> _Stored items_
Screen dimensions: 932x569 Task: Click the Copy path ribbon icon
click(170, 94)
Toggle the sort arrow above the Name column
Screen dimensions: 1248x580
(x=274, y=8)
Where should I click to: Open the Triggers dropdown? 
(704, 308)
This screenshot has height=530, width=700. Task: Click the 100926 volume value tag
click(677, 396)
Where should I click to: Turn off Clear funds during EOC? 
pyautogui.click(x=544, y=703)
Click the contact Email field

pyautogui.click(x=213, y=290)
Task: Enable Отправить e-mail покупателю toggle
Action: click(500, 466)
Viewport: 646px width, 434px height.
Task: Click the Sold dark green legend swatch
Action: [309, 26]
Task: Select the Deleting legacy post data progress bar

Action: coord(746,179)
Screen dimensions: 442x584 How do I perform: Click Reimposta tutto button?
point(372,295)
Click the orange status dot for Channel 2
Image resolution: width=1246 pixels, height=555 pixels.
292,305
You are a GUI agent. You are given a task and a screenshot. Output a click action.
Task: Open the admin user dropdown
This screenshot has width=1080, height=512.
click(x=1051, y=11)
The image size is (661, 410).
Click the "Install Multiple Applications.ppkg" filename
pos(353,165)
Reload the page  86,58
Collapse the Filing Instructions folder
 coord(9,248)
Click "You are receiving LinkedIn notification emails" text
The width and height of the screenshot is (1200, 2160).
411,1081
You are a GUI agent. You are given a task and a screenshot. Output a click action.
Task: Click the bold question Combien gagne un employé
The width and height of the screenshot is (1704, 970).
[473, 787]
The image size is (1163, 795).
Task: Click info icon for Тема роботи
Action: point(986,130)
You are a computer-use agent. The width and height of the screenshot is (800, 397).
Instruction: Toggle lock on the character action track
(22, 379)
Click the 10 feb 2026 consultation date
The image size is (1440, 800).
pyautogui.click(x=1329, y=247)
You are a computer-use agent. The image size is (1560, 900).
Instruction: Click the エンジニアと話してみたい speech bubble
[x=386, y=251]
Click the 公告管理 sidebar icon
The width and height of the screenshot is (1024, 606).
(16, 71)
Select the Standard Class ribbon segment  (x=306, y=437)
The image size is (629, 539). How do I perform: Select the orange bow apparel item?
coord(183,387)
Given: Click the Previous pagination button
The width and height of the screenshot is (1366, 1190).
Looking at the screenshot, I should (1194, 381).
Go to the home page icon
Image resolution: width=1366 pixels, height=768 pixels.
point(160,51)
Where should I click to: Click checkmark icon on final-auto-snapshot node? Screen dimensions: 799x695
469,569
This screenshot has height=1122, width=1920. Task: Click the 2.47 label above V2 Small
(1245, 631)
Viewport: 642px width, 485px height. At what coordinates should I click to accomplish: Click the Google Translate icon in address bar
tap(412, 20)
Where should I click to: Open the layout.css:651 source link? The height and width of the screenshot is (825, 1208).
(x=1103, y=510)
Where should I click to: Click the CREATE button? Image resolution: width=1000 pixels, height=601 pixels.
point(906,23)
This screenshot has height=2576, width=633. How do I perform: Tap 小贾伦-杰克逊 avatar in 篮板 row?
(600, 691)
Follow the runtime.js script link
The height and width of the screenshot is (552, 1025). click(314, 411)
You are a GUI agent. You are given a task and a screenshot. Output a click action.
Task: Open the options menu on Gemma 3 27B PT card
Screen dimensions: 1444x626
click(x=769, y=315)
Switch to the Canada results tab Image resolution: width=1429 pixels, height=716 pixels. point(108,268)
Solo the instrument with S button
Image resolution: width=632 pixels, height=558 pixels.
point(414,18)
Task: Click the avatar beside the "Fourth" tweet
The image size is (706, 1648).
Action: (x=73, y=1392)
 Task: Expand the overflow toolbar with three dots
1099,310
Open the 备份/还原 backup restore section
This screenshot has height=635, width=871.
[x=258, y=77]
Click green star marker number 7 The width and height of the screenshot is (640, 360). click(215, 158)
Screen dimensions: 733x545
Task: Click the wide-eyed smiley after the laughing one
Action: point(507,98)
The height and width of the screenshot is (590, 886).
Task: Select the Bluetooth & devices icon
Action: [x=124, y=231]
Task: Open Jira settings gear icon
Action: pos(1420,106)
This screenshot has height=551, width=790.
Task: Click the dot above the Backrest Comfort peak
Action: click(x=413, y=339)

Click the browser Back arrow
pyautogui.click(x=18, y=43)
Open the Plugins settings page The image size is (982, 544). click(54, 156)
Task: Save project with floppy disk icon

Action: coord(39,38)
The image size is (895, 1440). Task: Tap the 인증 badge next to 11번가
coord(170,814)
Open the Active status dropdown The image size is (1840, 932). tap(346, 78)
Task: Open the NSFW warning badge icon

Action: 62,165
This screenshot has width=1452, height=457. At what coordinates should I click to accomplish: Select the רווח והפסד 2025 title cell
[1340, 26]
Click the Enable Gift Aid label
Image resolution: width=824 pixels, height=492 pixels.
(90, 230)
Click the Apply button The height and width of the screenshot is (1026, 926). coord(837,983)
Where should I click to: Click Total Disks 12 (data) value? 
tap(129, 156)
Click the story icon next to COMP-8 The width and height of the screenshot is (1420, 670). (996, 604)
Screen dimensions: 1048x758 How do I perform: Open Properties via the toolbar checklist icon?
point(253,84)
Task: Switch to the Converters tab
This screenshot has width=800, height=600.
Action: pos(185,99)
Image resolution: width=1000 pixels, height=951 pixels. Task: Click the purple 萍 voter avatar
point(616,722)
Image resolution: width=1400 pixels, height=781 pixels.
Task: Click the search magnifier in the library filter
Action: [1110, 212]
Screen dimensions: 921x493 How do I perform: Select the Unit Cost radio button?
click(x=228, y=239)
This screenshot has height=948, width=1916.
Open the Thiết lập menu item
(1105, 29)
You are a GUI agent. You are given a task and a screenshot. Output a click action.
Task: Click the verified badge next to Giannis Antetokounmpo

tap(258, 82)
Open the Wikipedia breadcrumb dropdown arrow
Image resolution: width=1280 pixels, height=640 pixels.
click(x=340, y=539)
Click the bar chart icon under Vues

> _WHAT TO WORK ON_
Look above for the line containing "The width and height of the screenshot is (1704, 970).". Output from there through the line containing "You are a computer-use agent. The image", exactly and inclusively.

> _PROBLEM SOLUTION_
The width and height of the screenshot is (1704, 970).
[473, 787]
The image size is (1163, 795).
Task: Click info icon for Тема роботи
Action: point(986,130)
You are a computer-use agent. The width and height of the screenshot is (800, 397).
Instruction: Toggle lock on the character action track
(22, 379)
Click the 10 feb 2026 consultation date
The image size is (1440, 800).
pyautogui.click(x=1329, y=247)
You are a computer-use agent. The image size is (1560, 900).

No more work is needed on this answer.